If pregnancy occurs while an IUD is in place, there is a higher risk that it will be ectopic, or that a pelvic infection, a miscarriage, or premature labor and delivery will occur. However, a healthy pregnancy and baby can also result.
If a pregnancy occurs with an IUD in place, the doctor will monitor the pregnancy more closely.
For most women, an IUD is a safe and effective method of birth control, but it is not suitable for everyone.
Women who may not be able to use an IUD include those who:
- have had a pelvic infection after childbirth
- have had an abortion within the last 3 months
- have or may have a sexually transmitted infection (STI) or pelvic infection
- may be pregnant
- have untreated cervical cancer or uterine cancer
- are experiencing unexplained vaginal bleeding
- have multiple different partners, due to a high risk of infection
- have a history of pelvic tuberculosis or uterine perforation at the time of an IUD insertion
The Association of Reproductive Health Professionals (ARHP) argue that an IUD can be safely used in women who have just had an abortion, and those with a history of an STI or pelvic inflammatory disease (PID), but that decision will depend on the doctor and the individual's medical history.
They also say that it safe for use by:
- women who have never given birth
- women with a history of ectopic pregnancy
A copper IUD is not suitable for a woman who has an allergy to copper or a history of Wilson's disease.
Hormonal IUDs should not be used with severe liver disease or if a woman has or could have breast cancer.
Each woman should discuss their medical history with a health care provider to determine if an IUD is suitable, and, if so, which type.
Before fitting an IUD, a medical professional will carry out a physical examination to check for infections or other issues.

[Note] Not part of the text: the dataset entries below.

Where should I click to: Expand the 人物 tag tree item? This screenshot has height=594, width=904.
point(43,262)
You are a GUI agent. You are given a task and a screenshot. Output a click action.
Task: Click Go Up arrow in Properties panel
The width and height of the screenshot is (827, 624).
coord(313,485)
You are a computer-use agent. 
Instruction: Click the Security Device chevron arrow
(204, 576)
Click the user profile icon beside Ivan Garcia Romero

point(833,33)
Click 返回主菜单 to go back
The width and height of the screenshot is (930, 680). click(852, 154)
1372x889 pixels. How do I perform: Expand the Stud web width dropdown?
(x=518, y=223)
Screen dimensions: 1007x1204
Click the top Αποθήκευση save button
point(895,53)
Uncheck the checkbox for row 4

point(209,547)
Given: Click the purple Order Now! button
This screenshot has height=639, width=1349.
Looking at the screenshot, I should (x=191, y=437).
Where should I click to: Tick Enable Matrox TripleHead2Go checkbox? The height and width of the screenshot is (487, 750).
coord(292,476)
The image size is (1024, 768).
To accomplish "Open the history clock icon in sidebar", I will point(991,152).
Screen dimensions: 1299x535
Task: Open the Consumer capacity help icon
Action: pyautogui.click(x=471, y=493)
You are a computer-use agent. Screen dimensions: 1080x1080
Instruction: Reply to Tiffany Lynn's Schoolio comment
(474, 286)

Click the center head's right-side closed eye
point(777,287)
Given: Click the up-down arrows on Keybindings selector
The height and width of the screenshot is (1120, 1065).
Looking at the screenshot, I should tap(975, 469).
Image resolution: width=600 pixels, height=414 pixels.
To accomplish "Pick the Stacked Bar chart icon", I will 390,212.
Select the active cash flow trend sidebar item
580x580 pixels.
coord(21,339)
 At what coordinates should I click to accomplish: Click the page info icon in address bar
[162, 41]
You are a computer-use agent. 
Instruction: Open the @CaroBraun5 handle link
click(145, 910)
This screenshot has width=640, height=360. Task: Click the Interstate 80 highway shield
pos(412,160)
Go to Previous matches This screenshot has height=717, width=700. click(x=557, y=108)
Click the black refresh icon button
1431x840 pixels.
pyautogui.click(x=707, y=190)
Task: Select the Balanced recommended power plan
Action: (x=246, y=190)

They may offer a local anesthesia, as insertion can be painful for some women.
To fit the device, the health care provider will insert a speculum into the vagina and then, using a special inserter, they will put the IUD through the cervix an into the uterus.
This normally takes about 5 minutes.
There may be some pain or cramping during insertion and for a few minutes after. Some dizziness may occur.
Recovery can be almost immediate, but some women experience cramping discomfort for the rest of the day. Heating pads and over-the-counter (OTC) pain killers can help.
Cramping and spotting may continue intermittently for 3 to 6 months. This is normal. If it gets worse, medical help should be sought.
A woman who has an IUD fitted should notify their doctor immediately if:
- there is a change in length of the IUD string, or she cannot locate the string
- the plastic portion of the IUD can be felt when feeling the cervix
- she may be pregnant
- menses are heavier or longer after insertion than before
- there is severe abdominal cramping, pain, or abdominal tenderness
- pain and or bleeding occur with intercourse
- there are signs of infection, including fever, chills, flu-like symptoms, muscle aches, and tiredness
- an abnormal or foul-smelling vaginal discharge occurs
- she has an unusually light period, a missed or late period, or unexplained vaginal bleeding
In 2014, experts recommended advising all women of a slightly higher risk of developing PID within the first 20 days after fitting.
Some insurance companies cover the cost of an IUD. It is worth asking the doctor beforehand if your insurance will cover it.